GIVEN INFORMATION
____
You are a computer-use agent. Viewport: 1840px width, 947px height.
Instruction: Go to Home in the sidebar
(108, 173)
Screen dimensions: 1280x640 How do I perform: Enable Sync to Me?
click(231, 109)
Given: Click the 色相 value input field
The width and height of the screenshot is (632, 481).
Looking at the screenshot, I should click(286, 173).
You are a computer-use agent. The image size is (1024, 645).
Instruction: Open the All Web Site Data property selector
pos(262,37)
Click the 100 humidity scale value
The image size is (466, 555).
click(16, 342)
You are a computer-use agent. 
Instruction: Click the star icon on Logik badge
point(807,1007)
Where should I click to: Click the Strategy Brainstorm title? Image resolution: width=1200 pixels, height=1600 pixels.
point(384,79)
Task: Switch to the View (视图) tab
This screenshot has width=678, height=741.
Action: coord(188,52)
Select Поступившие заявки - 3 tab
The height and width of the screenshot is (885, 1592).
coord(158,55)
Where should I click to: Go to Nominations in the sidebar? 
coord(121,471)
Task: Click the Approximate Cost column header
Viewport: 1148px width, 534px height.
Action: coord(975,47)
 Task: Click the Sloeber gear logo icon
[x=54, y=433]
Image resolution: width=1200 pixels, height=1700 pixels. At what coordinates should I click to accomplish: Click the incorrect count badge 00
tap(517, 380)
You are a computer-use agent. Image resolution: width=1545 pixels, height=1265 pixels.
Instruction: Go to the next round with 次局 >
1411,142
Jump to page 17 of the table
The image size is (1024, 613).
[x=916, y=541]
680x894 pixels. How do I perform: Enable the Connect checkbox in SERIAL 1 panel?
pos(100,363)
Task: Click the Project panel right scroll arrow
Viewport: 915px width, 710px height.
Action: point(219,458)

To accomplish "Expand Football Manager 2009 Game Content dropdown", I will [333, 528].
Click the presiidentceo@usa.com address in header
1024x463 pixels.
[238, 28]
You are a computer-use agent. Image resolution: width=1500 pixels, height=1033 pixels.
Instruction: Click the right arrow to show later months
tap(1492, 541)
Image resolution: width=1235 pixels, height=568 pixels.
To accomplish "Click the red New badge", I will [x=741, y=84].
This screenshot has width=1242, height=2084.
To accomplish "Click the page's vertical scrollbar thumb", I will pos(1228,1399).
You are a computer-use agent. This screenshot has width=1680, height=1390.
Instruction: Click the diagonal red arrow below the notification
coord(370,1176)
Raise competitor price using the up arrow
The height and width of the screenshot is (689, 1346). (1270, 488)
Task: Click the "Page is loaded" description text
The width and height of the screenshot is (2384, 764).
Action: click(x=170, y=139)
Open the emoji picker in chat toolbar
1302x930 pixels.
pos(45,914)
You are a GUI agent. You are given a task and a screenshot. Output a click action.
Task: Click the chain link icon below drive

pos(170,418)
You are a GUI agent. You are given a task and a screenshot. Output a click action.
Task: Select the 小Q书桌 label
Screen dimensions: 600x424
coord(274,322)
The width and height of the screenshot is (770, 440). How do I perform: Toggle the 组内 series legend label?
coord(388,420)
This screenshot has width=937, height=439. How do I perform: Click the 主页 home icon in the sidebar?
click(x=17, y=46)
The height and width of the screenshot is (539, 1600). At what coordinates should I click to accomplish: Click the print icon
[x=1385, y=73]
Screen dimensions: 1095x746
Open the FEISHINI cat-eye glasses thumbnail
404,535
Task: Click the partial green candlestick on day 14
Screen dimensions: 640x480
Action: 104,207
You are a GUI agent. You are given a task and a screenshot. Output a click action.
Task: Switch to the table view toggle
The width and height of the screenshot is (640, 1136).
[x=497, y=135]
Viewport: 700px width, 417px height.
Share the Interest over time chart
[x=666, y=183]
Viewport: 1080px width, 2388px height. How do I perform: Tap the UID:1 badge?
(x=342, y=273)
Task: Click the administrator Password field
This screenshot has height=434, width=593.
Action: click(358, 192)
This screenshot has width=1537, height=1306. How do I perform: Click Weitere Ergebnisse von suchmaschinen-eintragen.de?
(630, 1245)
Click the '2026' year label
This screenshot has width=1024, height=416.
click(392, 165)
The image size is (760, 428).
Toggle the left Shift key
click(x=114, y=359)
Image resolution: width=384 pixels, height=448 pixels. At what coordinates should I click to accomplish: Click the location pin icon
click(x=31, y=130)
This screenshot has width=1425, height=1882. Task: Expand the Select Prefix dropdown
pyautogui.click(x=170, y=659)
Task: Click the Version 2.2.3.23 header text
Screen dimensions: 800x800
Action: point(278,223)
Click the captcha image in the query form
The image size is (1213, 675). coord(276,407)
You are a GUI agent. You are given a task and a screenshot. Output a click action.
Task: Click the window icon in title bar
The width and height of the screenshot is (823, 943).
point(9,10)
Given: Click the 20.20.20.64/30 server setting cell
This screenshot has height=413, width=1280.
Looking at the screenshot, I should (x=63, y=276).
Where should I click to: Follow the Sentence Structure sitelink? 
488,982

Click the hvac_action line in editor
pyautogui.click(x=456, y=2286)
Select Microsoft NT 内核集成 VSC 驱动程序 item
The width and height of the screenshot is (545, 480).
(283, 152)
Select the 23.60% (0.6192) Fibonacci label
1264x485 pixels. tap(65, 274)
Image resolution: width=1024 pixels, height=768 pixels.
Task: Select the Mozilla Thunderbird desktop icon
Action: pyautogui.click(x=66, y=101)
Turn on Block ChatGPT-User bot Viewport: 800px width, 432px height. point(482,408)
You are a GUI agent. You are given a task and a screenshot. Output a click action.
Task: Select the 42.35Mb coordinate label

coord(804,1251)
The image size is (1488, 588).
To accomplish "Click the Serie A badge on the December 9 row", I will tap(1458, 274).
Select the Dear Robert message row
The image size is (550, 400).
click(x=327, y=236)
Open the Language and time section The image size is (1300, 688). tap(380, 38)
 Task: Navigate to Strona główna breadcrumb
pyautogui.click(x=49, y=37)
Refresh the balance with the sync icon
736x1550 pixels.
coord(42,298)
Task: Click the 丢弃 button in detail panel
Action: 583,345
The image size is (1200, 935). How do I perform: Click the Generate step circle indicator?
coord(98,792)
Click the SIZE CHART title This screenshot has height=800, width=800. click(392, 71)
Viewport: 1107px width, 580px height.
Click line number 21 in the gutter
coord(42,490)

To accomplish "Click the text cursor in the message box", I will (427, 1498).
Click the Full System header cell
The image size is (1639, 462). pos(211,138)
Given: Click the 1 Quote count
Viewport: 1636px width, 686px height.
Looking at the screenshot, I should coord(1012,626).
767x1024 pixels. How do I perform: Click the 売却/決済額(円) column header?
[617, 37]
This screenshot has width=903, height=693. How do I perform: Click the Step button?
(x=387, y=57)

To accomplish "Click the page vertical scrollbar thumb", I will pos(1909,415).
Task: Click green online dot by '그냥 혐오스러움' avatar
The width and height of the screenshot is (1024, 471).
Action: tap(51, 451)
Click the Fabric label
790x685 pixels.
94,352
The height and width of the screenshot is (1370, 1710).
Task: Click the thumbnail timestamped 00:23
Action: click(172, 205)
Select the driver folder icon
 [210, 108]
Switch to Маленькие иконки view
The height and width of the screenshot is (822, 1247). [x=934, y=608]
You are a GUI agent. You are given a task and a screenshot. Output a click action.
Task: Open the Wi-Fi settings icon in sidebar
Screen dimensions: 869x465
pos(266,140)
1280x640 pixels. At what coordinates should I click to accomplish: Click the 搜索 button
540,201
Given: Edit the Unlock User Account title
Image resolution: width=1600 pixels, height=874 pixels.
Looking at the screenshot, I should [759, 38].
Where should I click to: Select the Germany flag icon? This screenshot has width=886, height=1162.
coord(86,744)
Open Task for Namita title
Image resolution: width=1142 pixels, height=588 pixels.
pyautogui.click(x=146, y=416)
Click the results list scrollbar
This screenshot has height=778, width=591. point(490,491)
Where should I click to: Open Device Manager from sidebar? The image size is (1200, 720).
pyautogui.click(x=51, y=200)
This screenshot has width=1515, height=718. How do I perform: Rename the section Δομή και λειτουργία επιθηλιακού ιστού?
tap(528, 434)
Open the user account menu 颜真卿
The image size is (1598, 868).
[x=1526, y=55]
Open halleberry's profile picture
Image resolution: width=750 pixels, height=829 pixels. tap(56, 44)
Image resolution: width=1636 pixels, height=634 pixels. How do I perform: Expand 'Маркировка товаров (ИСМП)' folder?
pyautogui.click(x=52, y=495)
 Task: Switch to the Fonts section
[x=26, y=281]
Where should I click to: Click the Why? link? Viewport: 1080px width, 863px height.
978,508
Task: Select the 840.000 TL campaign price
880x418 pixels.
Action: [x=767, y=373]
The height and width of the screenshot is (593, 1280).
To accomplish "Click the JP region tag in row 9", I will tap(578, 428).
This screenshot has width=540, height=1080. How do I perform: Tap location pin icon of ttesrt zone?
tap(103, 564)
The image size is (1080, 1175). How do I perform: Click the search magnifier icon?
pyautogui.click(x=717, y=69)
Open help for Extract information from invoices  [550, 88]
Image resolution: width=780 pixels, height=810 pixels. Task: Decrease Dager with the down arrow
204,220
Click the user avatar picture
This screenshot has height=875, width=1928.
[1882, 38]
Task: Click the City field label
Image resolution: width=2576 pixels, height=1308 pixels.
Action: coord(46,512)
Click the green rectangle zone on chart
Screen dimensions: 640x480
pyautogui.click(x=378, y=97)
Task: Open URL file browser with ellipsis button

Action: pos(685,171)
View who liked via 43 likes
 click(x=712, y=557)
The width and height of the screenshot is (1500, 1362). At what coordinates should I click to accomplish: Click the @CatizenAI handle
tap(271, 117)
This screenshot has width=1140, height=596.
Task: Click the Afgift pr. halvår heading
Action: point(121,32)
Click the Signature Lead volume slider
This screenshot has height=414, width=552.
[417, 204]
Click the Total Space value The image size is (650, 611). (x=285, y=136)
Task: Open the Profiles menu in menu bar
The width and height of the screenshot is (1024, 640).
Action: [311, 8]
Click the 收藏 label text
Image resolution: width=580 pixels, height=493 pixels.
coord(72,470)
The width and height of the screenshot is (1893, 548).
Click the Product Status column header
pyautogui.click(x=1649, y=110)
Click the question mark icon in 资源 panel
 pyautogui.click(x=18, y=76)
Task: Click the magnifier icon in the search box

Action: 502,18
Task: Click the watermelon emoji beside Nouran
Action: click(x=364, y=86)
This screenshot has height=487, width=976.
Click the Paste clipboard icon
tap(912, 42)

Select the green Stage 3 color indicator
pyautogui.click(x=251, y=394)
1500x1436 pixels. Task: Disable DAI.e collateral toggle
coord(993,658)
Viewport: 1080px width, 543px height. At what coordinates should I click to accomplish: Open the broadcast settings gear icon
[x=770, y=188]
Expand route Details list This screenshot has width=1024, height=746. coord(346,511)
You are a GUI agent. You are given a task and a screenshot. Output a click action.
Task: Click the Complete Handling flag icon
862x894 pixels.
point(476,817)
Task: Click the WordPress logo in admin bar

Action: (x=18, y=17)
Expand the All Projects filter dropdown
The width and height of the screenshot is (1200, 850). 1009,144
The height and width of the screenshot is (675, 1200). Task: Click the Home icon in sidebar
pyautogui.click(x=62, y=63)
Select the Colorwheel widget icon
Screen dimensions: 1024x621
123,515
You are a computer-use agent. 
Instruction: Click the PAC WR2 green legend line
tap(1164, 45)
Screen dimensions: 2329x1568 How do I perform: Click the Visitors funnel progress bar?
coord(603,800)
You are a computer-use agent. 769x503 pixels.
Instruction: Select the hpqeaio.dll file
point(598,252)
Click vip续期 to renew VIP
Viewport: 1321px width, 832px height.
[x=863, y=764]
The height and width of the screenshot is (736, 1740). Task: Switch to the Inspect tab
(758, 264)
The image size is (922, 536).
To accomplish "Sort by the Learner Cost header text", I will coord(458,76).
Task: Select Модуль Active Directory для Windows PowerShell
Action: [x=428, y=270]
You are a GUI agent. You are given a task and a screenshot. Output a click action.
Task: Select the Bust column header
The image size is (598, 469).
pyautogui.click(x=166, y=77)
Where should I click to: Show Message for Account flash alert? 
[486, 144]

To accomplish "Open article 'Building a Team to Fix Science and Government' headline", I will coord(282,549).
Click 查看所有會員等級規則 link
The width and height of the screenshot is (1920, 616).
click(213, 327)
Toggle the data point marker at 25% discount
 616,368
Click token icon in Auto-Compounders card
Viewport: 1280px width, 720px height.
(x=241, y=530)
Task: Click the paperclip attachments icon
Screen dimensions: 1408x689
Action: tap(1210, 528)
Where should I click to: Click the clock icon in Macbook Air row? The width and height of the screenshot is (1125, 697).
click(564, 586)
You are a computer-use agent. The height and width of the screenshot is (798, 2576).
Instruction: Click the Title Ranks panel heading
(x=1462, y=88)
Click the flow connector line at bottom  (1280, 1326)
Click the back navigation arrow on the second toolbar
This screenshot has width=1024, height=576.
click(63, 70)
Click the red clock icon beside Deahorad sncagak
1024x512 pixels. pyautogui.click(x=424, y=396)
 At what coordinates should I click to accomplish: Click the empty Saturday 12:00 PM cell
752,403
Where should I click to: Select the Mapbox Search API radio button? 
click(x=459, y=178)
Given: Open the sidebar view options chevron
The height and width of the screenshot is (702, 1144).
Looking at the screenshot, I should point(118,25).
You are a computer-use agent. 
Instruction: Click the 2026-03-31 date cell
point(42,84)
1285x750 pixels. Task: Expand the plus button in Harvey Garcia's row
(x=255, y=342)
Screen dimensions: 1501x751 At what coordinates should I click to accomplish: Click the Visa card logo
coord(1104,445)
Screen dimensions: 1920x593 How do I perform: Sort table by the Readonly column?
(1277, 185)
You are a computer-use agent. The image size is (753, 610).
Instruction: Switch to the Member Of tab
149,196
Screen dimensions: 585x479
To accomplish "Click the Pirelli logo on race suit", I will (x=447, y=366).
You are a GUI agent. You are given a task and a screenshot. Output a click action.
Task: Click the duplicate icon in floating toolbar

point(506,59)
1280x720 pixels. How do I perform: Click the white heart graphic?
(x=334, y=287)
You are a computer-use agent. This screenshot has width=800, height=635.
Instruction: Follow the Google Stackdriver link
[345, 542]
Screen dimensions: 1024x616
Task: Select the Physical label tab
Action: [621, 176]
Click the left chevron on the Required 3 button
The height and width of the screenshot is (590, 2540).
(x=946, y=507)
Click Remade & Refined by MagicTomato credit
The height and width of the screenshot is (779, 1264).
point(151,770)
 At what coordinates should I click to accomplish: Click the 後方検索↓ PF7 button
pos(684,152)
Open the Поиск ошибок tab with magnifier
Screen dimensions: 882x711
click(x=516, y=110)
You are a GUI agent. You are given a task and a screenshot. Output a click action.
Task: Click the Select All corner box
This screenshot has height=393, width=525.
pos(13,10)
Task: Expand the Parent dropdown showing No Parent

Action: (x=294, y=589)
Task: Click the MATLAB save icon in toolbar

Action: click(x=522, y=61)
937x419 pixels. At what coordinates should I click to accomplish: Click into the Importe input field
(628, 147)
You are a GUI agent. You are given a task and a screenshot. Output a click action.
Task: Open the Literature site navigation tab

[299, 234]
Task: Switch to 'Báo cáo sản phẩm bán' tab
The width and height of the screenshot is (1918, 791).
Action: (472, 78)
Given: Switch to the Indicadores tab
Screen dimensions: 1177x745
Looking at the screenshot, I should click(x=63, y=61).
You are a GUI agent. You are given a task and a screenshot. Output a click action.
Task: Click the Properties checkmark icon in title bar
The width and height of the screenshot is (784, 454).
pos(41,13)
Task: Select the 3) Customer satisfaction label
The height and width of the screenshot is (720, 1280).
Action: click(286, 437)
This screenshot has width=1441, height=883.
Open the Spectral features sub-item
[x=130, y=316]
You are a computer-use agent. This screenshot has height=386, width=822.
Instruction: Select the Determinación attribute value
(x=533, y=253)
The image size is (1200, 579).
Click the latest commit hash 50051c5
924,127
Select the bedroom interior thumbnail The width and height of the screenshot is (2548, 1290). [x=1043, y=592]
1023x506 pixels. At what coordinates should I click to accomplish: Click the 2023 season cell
____
TRY IT
Your reply should hold every line from the data that contains "vertical", copied in full.

OUTPUT OF THE EXERCISE
To accomplish "Click the page's vertical scrollbar thumb", I will pos(1228,1399).
To accomplish "Click the page vertical scrollbar thumb", I will pos(1909,415).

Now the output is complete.